> **What needs to be done**: All lines from the one containing "Where should I click to: Enable" to the end of the entries below should be output exactly as they appear. No other lines should be output.

> **Supplied data**:
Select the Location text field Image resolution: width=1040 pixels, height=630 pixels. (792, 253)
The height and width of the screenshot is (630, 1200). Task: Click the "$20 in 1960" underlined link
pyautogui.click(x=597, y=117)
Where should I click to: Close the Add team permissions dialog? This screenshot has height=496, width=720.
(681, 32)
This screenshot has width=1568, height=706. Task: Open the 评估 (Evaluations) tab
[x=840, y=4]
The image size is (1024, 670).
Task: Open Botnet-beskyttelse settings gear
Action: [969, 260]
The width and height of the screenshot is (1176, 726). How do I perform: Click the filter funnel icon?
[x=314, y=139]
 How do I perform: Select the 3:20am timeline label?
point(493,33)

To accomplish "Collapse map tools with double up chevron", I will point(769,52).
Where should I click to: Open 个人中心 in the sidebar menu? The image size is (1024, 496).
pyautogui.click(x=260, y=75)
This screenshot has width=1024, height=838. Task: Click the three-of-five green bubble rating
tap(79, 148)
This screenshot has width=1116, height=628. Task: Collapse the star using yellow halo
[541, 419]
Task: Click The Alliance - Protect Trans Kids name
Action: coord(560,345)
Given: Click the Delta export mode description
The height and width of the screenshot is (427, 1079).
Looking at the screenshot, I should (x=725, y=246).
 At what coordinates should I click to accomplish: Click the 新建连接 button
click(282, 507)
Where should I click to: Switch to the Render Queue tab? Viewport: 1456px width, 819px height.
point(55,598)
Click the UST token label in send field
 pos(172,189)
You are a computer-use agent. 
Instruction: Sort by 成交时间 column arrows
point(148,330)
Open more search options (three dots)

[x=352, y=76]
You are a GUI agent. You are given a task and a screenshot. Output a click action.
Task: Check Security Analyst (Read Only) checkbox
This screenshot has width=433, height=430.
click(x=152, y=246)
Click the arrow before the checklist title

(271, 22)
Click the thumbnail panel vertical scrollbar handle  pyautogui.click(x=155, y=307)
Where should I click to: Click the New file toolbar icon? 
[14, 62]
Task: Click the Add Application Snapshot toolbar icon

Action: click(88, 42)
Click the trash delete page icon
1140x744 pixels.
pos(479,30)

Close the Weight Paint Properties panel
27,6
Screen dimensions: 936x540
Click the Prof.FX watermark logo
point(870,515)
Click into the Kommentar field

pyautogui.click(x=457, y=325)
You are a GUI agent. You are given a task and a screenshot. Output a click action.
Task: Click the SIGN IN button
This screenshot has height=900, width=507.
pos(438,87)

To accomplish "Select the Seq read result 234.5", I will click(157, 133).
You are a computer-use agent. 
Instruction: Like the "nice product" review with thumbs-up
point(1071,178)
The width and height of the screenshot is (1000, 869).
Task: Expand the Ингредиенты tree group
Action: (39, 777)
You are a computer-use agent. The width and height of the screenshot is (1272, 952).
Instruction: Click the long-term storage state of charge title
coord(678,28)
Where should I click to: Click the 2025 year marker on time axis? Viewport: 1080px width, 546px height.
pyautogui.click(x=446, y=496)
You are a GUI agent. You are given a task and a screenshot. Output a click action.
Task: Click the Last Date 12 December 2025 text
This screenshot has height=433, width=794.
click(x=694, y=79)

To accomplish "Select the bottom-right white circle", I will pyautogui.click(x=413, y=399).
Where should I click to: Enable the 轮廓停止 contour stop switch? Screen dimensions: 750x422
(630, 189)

> **Result**:
Where should I click to: Enable the 轮廓停止 contour stop switch? Screen dimensions: 750x422
(630, 189)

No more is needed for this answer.